REQUIRED TASKS:
**A)** In the article on community bank commercial real estate lending, why does it say the stabilization of lending standards is significant? Answer in one to three sentences.
**B)** Answer these questions from the article on community bank commercial real estate lending:
(i) How much net income did the industry report in the FDIC Q1 2026 data?
(ii) By what percentage did office originations surge in the Q2 2025 rebound?
(iii) According to MSCI data, how does distress resolution in US commercial real estate compare with new distress formation?
**C)** Reproduce the passage from the article on community bank commercial real estate lending, starting at "ommercial real estate lending growth" and ending at "are passing on.".

SOURCE EXTRACT:
§
Community banks enter the second half of 2026 from a position of measurable strength in commercial real estate lending. FDIC Q1 2026 data shows the industry reporting $80.5 billion in net income with a 1.26% return on assets, while community banks show lower CRE delinquency rates than the largest banks, though with higher portfolio concentrations that regulators continue to monitor closely. 

CRE stress remains concentrated in office, where distress resolution now outpaces new formation. Originations have surged across industrial and healthcare sectors, with multifamily fundamentals strengthening heading into the second half. 

The institutions capturing this rebound share three operational characteristics: granular portfolio visibility that satisfies OCC concentration-risk expectations, standardized draw administration that eliminates process variance, and policy-aligned controls that produce audit-ready documentation without slowing lending velocity.

Where the CRE Market Stands in 2026

The CRE market in 2026 is selective, active, and increasingly quantifiable. The headline panic of 2023 and 2024 has given way to a more textured reality where sector performance diverges sharply and lenders who can parse that divergence are growing their books with confidence.

Selectivity is the new normal

The era of blanket CRE caution is over, but broad-based risk appetite hasn’t replaced it. What has emerged instead is a discipline of granularity. Lenders are underwriting asset classes individually, stress-testing rate scenarios at the property level, and pricing risk with more precision than any prior cycle demanded. 

The Federal Reserve’s Senior Loan Officer Opinion Survey confirms that lending standards, after tightening through 2023 into 2025, have stabilized across most CRE categories. That stabilization signals something important: banks aren’t loosening because conditions improved. They tightened to the right level and are now lending from that recalibrated baseline.

Activity is surging, not just thawing

ommercial real estate lending growth in 2026 showing year-over-year origination increases across industrial, healthcare, and multifamily sectors

Origination volume tells the clearest story of market recovery. MBA data showed commercial and multifamily borrowing surging 66% year-over-year through mid-2025, and the MBA’s 2026 CREF forecast projects continued acceleration. Industrial and healthcare led the Q2 2025 rebound, with office originations surging 140% from a low base. Multifamily fundamentals are strengthening as new supply absorption improves, though originations lagged other sectors in that quarter. Community banks with established relationships in these sectors are booking deals that larger institutions, constrained by internal concentration limits and committee bottlenecks, are passing on.

Risk is measurable, not mysterious

MSCI data shows distress resolution in US commercial real estate outpacing new distress formation for the first time in nearly two years. Aggregate distress remains near post-GFC highs, but the net direction has shifted. Office remains the outlier, with elevated vacancy and ongoing valuation pressure, but the contagion thesis has not materialized. 

CRE credit losses remain contained, and the FDIC’s Q1 2026 profile shows the industry’s 3.6% net income growth and 1.26% ROA building on a base that was already healthy. The OCC’s FY 2025 Supervision Plan reinforces the message: the regulatory focus isn’t on whether banks should lend on CRE, but on whether they can demonstrate the concentration management, documentation standards, and maturity exposure tracking that responsible growth requires.

Why Community Lenders Are Uniquely Well-Positioned

Community banks hold structural advantages in this market that larger institutions can’t replicate through scale alone. Their CRE portfolios are performing at the top of the industry, their credit mix is inherently safer, and the best-run institutions are already rebalancing to capture the next phase of the cycle.
§
SOURCE DATA:
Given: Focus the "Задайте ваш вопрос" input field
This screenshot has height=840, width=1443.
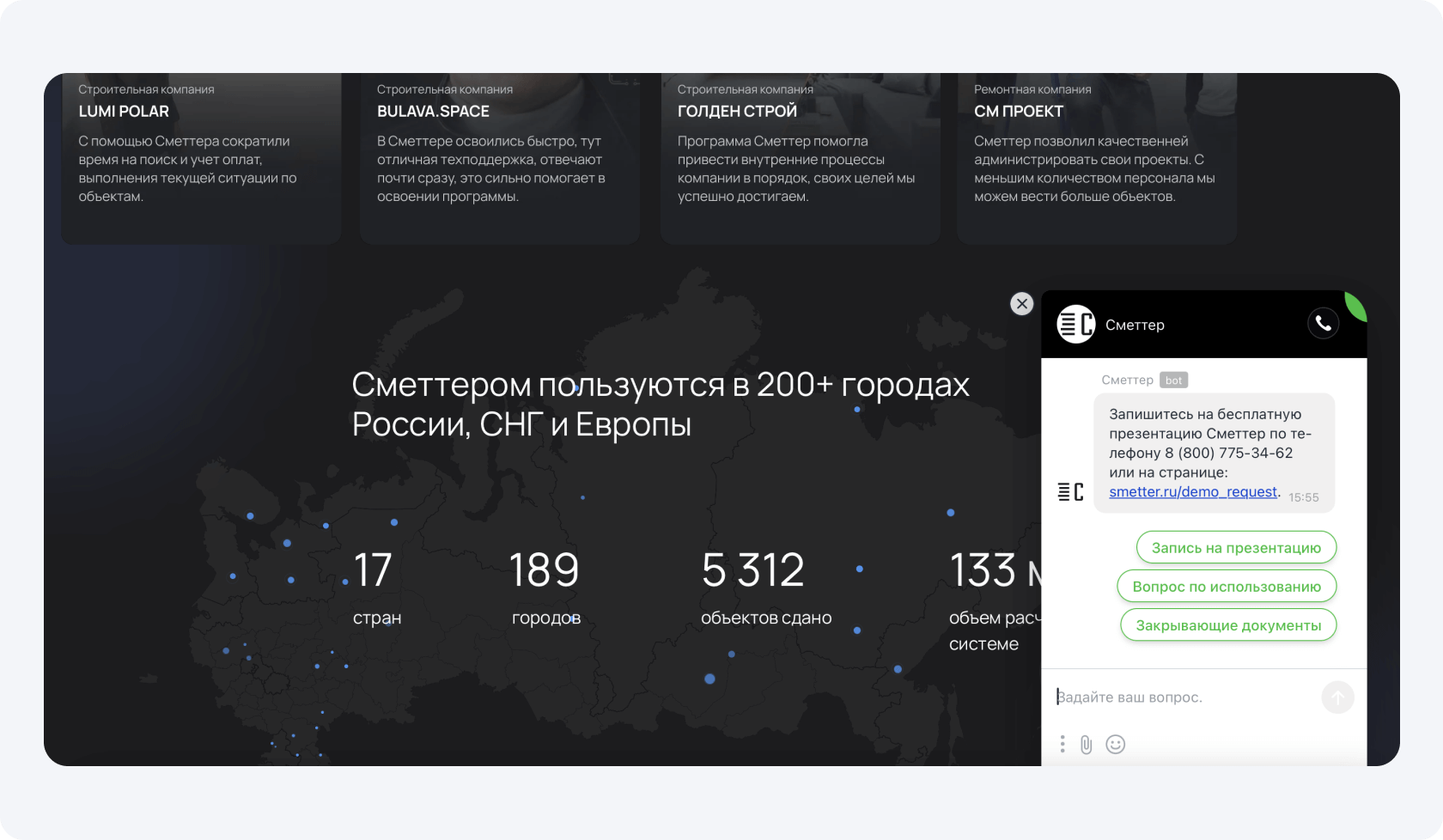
§
ANSWERS TO THE TASKS:
**A)** It signals that banks are not loosening because conditions improved. After tightening through 2023 into 2025, they reached the right level and are now lending from that recalibrated baseline.

**B)**
(i) $80.5 billion.
(ii) 140%, from a low base.
(iii) Distress resolution is outpacing new distress formation for the first time in nearly two years.

**C)**
ommercial real estate lending growth in 2026 showing year-over-year origination increases across industrial, healthcare, and multifamily sectors

Origination volume tells the clearest story of market recovery. MBA data showed commercial and multifamily borrowing surging 66% year-over-year through mid-2025, and the MBA’s 2026 CREF forecast projects continued acceleration. Industrial and healthcare led the Q2 2025 rebound, with office originations surging 140% from a low base. Multifamily fundamentals are strengthening as new supply absorption improves, though originations lagged other sectors in that quarter. Community banks with established relationships in these sectors are booking deals that larger institutions, constrained by internal concentration limits and committee bottlenecks, are passing on.